Mosquito transgênico reduziu população de Aedes Aegypti

A empresa britânica Oxitec anunciou nesta terça-feira (19) que seu mosquito geneticamente modificado conseguiu reduzir em 82% a quantidade de larvas do mosquito Aedes aegypti espalhadas por um bairro de Piracicaba (SP). A cidade vive um de seus maiores surtos de dengue, mas no bairro de Cecap/Eldorado, em 2015, foram registrados apenas nove casos de dengue após o uso do mosquito modificado – contra 124 notificações antes da ação.

O mosquito produzido pela empresa, com o nome comercial de “Aedes do bem”, possui uma alteração genética que torna sua prole estéril. O macho de DNA alterado, quando liberado, busca uma fêmea para fecundá-la e produz um ovo infértil, barrando a oportunidade de machos selvagens se reproduzirem.

Durante o período de uso da tecnologia em Piracicaba, 25 milhões de mosquitos machos estéreis foram liberados no bairro alvo do programa.

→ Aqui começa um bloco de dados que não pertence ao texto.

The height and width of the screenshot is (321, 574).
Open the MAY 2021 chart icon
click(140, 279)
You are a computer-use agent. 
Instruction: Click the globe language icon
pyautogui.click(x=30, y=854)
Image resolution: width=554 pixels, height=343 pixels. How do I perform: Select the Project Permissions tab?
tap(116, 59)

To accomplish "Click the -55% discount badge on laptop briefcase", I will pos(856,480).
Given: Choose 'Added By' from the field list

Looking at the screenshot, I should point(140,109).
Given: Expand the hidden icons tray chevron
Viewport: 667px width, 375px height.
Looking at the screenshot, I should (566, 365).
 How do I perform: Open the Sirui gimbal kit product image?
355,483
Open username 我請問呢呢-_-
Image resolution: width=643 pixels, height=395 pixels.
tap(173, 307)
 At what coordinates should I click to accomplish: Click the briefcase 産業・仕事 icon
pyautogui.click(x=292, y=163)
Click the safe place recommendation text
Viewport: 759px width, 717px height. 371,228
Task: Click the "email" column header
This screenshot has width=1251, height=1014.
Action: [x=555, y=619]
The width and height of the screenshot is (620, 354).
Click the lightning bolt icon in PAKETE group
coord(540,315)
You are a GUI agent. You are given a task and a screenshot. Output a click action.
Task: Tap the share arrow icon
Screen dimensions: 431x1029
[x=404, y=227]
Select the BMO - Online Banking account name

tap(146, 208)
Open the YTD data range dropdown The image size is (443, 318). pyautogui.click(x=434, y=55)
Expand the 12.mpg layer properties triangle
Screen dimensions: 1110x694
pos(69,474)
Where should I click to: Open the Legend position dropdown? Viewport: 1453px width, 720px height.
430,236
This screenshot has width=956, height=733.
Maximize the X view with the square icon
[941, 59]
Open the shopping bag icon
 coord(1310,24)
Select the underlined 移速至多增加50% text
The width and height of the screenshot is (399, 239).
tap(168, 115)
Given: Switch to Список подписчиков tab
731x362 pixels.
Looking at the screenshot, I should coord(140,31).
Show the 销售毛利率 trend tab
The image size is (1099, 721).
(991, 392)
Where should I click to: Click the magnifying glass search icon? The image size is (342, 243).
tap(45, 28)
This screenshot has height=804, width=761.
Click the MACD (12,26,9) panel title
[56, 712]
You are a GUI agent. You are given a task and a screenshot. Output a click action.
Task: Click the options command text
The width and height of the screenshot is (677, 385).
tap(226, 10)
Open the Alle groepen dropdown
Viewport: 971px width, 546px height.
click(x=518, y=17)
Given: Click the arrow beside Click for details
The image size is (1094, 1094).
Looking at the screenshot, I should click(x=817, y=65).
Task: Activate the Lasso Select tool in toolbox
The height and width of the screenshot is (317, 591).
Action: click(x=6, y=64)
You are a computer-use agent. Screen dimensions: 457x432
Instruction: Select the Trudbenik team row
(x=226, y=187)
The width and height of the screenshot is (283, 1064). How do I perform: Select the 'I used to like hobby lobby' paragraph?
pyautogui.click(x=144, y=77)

Os mosquitos, segundo a empresa, não contribuem para a transmissão da dengue e outras doenças, porque só a fêmea do Aedes aegypti pica.

O anúncio do sucesso do projeto ocorre em um evento que começou às 10h na praça José Bonifácio. A prefeitura da cidade anuncia que decidiu prorrogar por mais um ano o projeto com o inseto transgênico no Cecap e pretende estender a ação para o centro do município.

Segundo o prefeito, a cidade ganhará uma nova unidade de produção dos insetos com capacidade de atender uma população de 300 mil pessoas. A Oxitec já tem uma unidade em Campinas.